§ STATED PROBLEM
From the rows below, pull out each line that contains the word "accomplish" and copy it unchanged.

Start SUPPLIED DATA

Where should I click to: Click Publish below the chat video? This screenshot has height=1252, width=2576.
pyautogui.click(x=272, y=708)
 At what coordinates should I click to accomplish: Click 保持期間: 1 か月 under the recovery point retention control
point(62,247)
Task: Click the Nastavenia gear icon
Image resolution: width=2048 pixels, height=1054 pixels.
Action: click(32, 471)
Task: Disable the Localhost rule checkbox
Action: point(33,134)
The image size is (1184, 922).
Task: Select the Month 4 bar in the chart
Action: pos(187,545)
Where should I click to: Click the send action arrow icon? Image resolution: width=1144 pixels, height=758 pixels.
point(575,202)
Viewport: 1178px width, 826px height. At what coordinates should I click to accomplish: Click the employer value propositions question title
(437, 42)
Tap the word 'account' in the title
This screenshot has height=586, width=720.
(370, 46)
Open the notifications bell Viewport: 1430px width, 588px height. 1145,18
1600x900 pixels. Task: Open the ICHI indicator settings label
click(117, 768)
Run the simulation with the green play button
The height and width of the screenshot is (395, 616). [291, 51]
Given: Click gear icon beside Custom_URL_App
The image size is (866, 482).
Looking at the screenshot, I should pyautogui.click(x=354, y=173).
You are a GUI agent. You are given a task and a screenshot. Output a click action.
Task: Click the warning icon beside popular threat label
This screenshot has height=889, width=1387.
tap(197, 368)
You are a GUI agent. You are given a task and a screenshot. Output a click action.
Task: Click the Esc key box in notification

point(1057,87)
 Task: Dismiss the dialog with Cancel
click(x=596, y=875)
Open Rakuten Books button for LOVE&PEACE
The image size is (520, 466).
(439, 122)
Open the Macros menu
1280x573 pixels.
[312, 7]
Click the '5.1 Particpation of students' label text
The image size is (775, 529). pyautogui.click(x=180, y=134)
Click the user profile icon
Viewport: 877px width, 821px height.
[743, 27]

End SUPPLIED DATA

§ RESULT OF THIS TASK
 At what coordinates should I click to accomplish: Click 保持期間: 1 か月 under the recovery point retention control
Viewport: 1178px width, 826px height. At what coordinates should I click to accomplish: Click the employer value propositions question title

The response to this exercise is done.